La impunidad es el combustible del bullying
El Día Internacional contra el Bullying es un recordatorio de que el acoso escolar es, en esencia, una falla sistémica de nuestro tejido social. A menudo se cae en el error de minimizar estas agresiones bajo la etiqueta de “cosas de niños”, pero debemos ser contundentes: no hay aprendizaje en la humillación ni crecimiento en el miedo. Es urgente erradicarlo, sigue costando vidas, sigue lastimando a muchas y muchos estudiantes física y emocionalmente.
Cuando permitimos que un acto de violencia física, verbal o digital ocurra sin consecuencias, estamos lanzando un mensaje devastador a las nuevas generaciones: que el poder sobre el otro justifica la crueldad y que el sistema es ciego ante el dolor ajeno.
La prevención del acoso no puede ser una asignatura aislada, debe ser el aire que se respira tanto en la escuela como en el hogar. Es en la mesa de la cocina donde se siembran las semillas de la empatía; si en casa normalizamos la burla hacia quien es diferente o resolvemos los conflictos mediante el grito y la imposición, no podemos esperar que el patio del recreo sea un espacio de paz.

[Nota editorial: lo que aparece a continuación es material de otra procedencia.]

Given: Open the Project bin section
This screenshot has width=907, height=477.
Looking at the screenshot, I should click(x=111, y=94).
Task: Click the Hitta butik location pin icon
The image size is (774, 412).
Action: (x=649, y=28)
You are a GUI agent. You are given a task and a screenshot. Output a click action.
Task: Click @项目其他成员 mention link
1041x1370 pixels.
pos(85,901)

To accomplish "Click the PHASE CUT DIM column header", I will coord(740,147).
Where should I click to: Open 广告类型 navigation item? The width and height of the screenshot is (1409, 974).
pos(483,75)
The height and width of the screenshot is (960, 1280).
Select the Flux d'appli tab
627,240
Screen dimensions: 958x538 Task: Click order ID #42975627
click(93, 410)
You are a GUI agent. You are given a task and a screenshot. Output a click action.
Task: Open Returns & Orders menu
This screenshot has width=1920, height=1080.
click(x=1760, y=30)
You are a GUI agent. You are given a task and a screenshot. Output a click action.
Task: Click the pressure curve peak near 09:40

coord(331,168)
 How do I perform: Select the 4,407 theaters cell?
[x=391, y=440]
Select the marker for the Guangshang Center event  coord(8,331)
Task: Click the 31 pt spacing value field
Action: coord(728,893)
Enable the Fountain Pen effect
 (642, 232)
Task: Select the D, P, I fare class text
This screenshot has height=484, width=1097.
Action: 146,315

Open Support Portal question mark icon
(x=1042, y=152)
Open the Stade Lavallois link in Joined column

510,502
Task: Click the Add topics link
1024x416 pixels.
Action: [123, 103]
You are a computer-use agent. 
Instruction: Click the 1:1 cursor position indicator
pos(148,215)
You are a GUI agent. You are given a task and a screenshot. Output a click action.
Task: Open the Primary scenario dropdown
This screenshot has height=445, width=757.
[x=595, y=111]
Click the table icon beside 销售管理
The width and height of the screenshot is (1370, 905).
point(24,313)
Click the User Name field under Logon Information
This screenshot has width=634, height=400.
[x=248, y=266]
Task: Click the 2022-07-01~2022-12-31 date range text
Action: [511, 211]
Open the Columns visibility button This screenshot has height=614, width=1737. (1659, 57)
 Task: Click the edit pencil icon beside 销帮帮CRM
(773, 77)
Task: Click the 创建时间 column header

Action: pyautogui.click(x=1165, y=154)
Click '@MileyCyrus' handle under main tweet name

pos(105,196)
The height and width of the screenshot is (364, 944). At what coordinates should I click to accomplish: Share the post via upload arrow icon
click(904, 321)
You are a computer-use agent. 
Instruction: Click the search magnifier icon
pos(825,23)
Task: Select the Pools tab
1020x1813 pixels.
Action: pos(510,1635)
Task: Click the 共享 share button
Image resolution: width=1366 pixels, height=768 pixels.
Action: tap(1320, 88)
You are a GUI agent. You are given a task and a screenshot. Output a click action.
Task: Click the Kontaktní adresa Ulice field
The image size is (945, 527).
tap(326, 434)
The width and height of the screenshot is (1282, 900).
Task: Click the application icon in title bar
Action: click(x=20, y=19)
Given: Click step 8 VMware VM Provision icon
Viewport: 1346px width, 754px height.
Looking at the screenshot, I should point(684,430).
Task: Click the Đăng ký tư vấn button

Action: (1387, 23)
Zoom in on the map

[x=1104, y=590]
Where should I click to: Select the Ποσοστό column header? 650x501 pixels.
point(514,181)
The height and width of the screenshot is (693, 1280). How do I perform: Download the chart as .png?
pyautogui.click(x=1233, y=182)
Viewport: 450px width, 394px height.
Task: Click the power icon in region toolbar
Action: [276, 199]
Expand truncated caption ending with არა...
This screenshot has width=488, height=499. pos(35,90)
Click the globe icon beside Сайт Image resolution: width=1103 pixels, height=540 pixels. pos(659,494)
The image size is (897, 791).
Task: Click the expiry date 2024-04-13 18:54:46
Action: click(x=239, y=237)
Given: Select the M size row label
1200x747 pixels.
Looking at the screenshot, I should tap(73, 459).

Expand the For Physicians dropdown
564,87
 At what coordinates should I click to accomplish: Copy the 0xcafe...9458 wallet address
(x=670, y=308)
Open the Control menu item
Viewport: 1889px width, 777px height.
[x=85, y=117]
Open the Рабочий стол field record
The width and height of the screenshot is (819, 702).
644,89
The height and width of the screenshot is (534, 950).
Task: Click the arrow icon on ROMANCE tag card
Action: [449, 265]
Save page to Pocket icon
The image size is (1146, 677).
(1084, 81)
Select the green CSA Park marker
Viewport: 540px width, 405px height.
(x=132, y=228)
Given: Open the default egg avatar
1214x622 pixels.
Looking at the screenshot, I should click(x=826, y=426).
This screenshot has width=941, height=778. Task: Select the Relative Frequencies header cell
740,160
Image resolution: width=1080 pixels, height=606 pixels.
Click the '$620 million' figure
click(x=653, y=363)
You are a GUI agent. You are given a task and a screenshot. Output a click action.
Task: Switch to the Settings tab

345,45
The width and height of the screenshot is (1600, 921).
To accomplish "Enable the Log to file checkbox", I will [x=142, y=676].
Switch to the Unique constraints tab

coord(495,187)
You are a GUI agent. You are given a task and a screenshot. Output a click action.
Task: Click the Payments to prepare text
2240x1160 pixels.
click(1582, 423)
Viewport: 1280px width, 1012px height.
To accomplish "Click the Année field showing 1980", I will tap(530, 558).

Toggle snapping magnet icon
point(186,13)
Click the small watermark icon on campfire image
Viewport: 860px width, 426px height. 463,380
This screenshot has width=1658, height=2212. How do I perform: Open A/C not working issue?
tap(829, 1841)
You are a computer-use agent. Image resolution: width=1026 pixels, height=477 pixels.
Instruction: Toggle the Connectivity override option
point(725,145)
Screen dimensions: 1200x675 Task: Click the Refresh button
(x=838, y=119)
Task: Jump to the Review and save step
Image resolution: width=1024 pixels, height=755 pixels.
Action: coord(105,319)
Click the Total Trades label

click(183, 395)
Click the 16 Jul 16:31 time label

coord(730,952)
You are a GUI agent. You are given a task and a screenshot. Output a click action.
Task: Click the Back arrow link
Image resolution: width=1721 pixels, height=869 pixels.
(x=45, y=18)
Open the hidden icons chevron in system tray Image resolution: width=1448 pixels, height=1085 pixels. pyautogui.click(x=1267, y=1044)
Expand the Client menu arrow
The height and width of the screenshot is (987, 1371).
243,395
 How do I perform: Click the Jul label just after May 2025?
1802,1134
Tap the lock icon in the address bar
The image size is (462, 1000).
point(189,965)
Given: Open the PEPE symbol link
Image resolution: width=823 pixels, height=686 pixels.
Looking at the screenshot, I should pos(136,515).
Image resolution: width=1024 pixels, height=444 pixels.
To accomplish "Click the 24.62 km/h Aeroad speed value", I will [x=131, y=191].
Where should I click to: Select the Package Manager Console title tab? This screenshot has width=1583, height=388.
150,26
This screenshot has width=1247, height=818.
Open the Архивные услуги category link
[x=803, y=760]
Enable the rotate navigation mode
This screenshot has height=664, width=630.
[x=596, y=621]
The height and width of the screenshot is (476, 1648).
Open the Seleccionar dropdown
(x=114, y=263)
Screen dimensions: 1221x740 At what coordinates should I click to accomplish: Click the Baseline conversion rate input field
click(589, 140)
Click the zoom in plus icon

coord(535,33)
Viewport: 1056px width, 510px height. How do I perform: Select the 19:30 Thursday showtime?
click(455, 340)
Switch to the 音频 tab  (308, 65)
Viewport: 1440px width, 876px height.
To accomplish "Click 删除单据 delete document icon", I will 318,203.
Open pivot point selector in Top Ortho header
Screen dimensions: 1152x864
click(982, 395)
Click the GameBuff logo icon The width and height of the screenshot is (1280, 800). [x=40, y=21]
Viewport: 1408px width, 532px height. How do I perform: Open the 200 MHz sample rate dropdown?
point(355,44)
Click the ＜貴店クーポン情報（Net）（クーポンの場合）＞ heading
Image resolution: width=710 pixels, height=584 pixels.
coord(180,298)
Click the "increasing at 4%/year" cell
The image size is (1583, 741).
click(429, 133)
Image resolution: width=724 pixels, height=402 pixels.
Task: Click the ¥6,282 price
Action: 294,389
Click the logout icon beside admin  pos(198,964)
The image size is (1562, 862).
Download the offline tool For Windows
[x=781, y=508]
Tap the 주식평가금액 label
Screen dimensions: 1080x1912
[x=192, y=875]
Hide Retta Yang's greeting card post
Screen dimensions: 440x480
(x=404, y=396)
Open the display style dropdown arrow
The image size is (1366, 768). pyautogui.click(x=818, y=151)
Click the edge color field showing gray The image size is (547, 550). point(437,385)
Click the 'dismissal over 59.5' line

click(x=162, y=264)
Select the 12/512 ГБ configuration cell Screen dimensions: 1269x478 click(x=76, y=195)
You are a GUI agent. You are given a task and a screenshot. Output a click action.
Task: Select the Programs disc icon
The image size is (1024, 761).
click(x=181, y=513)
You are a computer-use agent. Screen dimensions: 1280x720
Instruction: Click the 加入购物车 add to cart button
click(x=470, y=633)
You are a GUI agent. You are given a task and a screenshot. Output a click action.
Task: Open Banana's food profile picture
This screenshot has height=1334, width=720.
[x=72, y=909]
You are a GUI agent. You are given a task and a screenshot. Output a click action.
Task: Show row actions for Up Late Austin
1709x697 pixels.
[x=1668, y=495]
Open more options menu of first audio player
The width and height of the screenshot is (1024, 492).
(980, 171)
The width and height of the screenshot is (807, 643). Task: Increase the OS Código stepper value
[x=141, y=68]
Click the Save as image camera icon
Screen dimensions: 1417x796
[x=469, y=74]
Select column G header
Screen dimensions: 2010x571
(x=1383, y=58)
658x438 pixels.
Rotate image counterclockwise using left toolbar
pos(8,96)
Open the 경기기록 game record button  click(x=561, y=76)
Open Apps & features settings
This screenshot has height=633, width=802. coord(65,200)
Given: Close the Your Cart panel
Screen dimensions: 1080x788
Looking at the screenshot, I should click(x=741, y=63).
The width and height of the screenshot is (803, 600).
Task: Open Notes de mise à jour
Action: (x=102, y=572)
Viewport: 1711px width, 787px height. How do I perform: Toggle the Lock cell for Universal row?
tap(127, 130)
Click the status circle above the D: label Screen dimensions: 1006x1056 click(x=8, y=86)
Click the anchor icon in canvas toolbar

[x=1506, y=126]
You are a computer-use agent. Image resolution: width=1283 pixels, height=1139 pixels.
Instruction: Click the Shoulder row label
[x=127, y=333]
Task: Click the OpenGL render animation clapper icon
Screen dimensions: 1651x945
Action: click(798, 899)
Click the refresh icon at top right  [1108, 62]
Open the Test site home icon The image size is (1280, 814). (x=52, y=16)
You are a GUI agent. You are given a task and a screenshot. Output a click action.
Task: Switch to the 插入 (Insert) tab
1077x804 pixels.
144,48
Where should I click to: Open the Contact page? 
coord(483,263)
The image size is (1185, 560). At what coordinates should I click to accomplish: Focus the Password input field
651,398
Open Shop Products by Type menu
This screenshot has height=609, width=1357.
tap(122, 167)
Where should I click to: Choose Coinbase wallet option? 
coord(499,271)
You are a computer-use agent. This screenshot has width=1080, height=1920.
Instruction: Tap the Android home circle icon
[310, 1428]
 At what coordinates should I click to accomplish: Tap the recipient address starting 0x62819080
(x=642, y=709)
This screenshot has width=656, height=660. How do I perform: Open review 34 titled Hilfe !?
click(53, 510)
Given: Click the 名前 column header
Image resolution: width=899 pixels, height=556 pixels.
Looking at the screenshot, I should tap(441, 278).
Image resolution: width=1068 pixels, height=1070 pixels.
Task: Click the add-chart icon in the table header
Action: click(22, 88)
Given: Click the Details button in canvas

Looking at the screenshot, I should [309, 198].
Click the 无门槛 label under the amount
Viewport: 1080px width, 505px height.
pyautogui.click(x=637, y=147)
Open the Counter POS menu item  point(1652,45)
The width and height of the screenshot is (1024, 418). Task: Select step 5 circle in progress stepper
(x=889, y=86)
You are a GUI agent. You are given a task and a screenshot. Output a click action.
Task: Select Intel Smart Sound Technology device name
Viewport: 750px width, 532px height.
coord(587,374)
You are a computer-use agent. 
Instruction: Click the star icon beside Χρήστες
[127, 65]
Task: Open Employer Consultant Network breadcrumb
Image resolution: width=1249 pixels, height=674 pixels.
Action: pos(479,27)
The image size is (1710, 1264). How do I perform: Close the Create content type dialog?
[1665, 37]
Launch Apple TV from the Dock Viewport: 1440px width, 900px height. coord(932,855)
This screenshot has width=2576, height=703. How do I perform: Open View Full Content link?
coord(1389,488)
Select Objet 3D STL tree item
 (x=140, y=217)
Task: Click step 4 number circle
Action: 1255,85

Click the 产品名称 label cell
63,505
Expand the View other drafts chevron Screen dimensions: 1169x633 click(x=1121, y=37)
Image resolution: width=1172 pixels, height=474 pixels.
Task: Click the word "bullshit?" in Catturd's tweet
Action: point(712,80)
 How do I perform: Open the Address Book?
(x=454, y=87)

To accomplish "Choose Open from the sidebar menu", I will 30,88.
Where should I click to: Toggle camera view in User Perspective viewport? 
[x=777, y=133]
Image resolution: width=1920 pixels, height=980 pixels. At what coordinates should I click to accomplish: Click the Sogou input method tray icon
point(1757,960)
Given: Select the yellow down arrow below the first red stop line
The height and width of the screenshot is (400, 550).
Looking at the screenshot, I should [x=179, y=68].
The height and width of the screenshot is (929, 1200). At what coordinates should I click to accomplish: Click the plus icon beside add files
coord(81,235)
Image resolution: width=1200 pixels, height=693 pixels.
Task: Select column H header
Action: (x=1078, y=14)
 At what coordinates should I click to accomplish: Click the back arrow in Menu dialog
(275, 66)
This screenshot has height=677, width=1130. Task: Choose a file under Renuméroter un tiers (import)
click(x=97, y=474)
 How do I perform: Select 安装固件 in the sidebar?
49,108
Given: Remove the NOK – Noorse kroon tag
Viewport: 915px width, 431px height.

La responsabilidad no termina en la crianza. Las instituciones educativas tienen el deber ético de abandonar la indiferencia. Un protocolo que no se aplica es una invitación a la reincidencia. Trabajar para prevenir significa dotar a las y los alumnos de herramientas emocionales, pero trabajar para que no haya impunidad significa establecer límites claros donde la falta de respeto tenga un costo real y restaurativo.
Erradicar el bullying exige romper el pacto de silencio de las y los testigos y la pasividad de las autoridades. Cuando un caso queda impune, la víctima es agredida por segunda vez, ahora por la propia institución que debía protegerla. La verdadera justicia en el entorno escolar no busca la venganza, sino el reconocimiento del daño y la certeza de que ninguna agresión pasará inadvertida.
Solo cuando la prevención y la sanción caminen de la mano, lograremos que las escuelas dejen de ser campos de supervivencia para convertirse en los refugios de seguridad que cada niña, niño y adolescente merece. La paz escolar no es la ausencia de conflictos, sino la presencia de una justicia que nunca mira hacia otro lado.
Juntas y juntos impulsemos una comunidad escolar libre de bullying.
Jennifer Islas. Política y conferencista.